» EXERCISE AIM
A word-for-word transcript of the closing lines is required: from the one with "Open the Measure tool under Inspect" through the final line of the data.
═══ MATERIAL PROVIDED ═══
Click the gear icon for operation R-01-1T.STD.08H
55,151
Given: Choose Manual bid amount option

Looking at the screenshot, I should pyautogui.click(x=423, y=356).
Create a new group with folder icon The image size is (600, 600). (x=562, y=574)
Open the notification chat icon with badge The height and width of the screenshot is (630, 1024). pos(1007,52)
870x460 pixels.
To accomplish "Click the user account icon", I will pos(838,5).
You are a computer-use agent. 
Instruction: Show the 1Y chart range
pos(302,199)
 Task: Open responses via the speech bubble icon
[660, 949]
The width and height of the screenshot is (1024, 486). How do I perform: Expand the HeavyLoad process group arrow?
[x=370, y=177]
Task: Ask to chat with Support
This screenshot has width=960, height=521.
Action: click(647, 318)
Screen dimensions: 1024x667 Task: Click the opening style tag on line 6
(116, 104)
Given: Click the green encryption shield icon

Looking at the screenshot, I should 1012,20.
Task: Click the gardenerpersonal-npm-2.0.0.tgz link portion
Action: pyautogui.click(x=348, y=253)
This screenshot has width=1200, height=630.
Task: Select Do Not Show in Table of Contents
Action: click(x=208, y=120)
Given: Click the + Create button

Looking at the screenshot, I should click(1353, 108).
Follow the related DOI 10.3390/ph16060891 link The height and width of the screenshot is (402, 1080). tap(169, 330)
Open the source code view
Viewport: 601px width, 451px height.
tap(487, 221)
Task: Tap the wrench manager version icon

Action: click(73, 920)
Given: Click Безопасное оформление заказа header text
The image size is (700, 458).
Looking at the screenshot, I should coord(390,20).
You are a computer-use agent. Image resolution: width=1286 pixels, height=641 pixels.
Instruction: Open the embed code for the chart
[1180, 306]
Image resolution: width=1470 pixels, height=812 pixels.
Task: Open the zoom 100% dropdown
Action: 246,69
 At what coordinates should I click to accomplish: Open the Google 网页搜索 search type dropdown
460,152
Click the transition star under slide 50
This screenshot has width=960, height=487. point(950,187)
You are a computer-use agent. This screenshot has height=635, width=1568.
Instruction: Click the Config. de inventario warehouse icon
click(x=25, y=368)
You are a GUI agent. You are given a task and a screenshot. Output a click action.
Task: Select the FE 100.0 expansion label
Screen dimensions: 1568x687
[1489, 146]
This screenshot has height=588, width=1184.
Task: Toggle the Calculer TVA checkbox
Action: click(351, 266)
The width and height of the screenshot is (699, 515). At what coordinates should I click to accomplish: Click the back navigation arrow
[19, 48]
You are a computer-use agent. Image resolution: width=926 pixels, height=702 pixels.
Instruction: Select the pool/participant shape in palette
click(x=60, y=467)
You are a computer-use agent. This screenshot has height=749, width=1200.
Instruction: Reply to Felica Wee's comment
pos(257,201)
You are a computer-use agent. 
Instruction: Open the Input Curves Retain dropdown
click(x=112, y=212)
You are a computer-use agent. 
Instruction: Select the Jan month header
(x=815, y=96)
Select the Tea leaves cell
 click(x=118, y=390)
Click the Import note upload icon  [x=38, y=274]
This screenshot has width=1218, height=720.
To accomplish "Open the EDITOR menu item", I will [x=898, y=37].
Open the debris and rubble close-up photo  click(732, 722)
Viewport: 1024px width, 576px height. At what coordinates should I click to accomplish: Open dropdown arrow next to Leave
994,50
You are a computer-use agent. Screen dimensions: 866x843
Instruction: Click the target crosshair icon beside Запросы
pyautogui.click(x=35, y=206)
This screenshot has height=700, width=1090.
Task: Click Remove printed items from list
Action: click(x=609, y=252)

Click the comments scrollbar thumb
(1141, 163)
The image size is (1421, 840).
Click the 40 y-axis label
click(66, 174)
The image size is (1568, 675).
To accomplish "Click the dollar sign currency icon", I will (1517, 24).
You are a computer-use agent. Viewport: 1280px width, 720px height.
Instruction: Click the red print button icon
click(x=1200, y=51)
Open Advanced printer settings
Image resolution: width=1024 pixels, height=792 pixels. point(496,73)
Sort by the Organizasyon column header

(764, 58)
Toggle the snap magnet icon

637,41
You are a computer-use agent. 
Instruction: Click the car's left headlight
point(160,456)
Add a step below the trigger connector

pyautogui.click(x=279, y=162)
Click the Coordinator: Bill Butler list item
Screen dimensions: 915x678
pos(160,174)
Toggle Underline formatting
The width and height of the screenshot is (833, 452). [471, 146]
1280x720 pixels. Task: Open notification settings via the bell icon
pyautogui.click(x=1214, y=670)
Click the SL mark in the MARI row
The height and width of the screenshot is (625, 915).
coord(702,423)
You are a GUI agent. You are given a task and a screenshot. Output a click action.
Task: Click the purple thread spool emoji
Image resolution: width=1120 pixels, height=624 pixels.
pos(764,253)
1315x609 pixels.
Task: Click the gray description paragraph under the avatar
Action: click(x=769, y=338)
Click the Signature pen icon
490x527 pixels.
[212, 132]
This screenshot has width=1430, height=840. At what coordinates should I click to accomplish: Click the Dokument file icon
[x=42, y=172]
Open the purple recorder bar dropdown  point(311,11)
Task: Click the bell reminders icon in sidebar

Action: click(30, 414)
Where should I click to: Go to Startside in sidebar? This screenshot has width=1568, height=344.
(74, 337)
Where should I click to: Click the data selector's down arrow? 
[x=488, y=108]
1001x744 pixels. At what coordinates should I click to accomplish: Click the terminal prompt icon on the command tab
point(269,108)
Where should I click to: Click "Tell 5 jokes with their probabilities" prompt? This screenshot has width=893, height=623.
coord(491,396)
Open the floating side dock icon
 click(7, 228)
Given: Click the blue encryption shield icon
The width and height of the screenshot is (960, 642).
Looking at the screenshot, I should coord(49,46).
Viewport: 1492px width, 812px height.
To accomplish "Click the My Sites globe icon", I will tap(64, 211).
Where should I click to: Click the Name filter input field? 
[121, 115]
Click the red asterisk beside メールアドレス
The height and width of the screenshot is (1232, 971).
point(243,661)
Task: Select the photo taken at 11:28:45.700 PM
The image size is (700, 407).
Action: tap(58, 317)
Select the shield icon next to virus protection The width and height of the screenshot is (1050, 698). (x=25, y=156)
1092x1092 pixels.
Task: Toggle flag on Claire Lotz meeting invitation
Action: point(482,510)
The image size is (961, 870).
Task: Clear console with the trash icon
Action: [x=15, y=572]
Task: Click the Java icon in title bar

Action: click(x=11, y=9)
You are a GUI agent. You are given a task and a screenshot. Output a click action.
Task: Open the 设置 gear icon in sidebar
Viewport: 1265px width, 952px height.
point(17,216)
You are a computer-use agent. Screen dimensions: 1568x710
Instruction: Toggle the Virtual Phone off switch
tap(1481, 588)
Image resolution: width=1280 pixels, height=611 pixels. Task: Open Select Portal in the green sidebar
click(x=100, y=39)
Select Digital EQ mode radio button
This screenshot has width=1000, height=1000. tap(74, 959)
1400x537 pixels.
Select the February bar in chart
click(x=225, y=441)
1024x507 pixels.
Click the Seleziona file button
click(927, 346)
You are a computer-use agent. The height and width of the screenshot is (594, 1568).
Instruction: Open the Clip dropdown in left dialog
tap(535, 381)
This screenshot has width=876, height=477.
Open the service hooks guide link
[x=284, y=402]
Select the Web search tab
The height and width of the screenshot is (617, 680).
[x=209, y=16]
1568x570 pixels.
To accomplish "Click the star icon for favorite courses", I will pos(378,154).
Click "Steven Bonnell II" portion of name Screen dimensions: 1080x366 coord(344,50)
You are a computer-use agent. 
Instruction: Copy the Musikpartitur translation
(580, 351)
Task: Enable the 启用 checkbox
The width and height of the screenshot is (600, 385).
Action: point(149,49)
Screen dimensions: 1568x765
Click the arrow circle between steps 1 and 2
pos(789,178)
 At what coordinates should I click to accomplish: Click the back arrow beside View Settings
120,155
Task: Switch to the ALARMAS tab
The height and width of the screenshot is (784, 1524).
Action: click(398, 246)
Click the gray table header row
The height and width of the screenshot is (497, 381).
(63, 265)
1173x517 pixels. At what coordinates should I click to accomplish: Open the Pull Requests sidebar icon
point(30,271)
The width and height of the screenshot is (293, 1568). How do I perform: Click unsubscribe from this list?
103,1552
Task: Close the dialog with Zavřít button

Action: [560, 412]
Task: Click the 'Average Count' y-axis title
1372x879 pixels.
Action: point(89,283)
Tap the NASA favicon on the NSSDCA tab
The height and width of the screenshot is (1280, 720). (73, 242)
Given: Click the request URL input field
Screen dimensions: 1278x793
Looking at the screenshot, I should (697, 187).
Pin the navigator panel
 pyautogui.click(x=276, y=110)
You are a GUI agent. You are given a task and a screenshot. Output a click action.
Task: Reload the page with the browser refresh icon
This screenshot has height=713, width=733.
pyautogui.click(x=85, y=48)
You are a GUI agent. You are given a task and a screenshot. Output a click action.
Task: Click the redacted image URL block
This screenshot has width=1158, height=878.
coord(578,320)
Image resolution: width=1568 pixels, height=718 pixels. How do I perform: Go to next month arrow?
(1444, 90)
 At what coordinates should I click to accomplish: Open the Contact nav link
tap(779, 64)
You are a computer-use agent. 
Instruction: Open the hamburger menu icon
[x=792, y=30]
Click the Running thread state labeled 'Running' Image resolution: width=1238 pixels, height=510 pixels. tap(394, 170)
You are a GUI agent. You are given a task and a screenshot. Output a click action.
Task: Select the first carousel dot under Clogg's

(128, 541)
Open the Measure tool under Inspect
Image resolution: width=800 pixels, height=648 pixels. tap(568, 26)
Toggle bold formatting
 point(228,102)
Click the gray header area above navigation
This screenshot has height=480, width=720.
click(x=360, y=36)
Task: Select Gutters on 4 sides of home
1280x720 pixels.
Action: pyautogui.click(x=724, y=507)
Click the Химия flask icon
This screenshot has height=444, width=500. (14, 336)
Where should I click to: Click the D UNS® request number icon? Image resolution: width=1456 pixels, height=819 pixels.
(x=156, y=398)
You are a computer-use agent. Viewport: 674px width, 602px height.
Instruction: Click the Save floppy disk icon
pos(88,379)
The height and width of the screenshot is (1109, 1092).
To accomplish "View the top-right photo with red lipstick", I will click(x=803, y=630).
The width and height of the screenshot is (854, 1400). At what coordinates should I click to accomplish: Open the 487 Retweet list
═══
» EXERCISE OUTPUT
Open the Measure tool under Inspect
Image resolution: width=800 pixels, height=648 pixels. tap(568, 26)
Toggle bold formatting
 point(228,102)
Click the gray header area above navigation
This screenshot has height=480, width=720.
click(x=360, y=36)
Task: Select Gutters on 4 sides of home
1280x720 pixels.
Action: pyautogui.click(x=724, y=507)
Click the Химия flask icon
This screenshot has height=444, width=500. (14, 336)
Where should I click to: Click the D UNS® request number icon? Image resolution: width=1456 pixels, height=819 pixels.
(x=156, y=398)
You are a computer-use agent. Viewport: 674px width, 602px height.
Instruction: Click the Save floppy disk icon
pos(88,379)
The height and width of the screenshot is (1109, 1092).
To accomplish "View the top-right photo with red lipstick", I will click(x=803, y=630).
The width and height of the screenshot is (854, 1400). At what coordinates should I click to accomplish: Open the 487 Retweet list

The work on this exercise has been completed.